This retro-futurism makes her third studio album a summertime treat. Singing in an Aaliyah falsetto, she delves into a kind of R&B electronica that feels right for our paranoid, "will things ever go back to normal?" times. Lick in Heaven combines The Jets-style sweetness with chiming synths before, out of nowhere, "Star Wars" droid bloops and bleeps break in; suddenly, the song drops out for a second, as if Lanza got distracted, then comes right back. "Once I'm spinning, can't stop spinning," she trills. It's weird and wonderful. So is the interstellar slow jam Anyone Around, which features Lanza—backed by a robotic chorus—cooing against hard-edged 808 sounds.
Ditto Alexander, an Exposé-esque flirtation with a giggly Lanza asking "would you rather be lonely?" while each synth line ends slightly off key, like it's melting in a microwave. Elsewhere, she dips into bedroom R&B (the glistening Badly), upbeat Top 40 pop (Over and Over) and paranoid-synth pondering (All the Time).
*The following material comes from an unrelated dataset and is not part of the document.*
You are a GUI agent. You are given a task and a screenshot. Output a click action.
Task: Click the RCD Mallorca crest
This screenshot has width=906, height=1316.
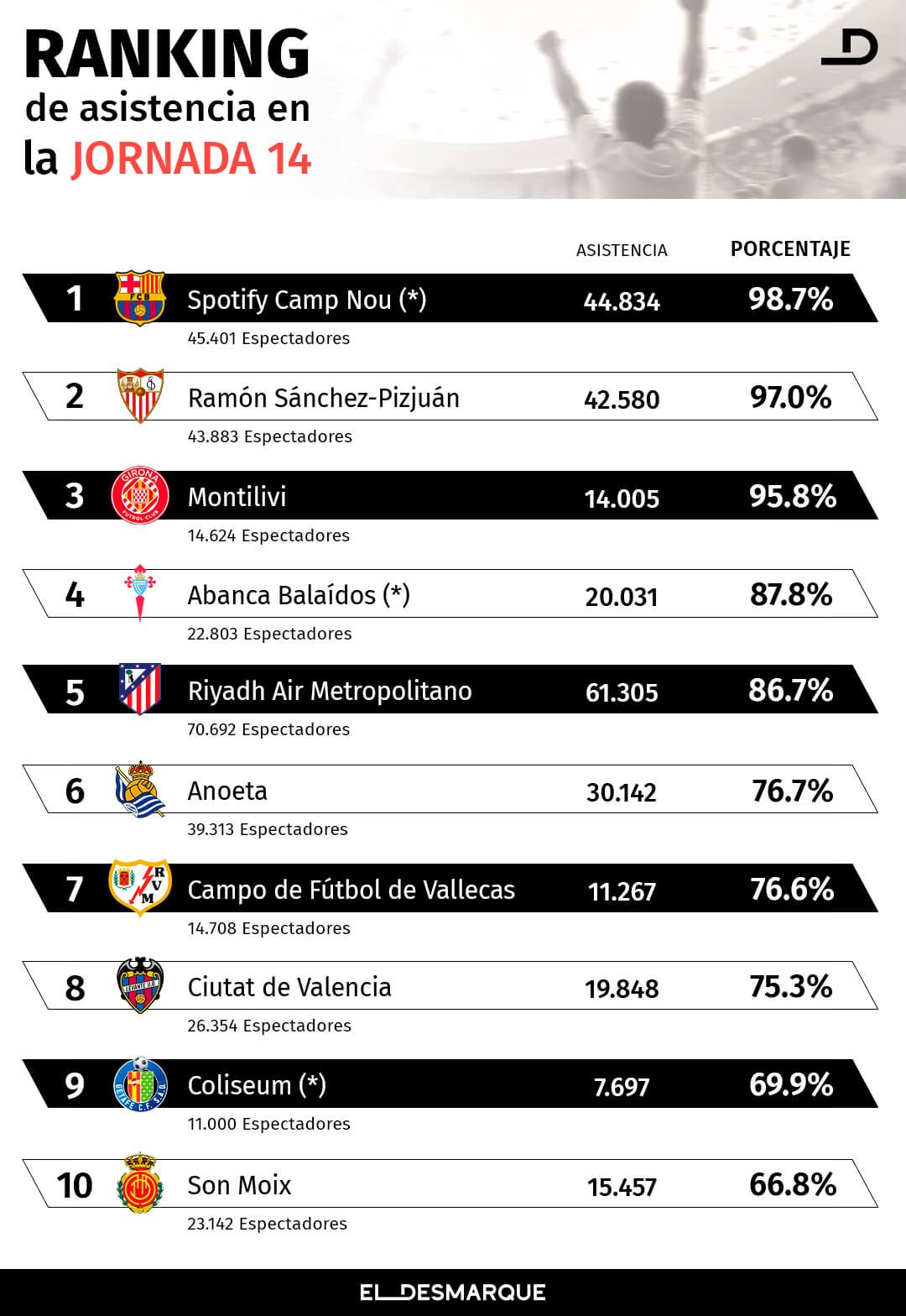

The musician has said the song Face was inspired by looking at fellow commuters (a native of Hamilton, Ontario, Canada, she moved to New York City a couple years ago) and imaging they were having telepathic conversations with each other: "Baby is it just enough? Tell me do you want it all? Baby are you feeling tough? Feeling tougher more than not?’” she projects on these strangers, between chirping "won't you?" about 100 times.
Lanza also proves to be a woman of her word, as Ice Creamy soothes a thudding staccato percussion with silk-sheet vocals. Living up to its title, the song positively melts.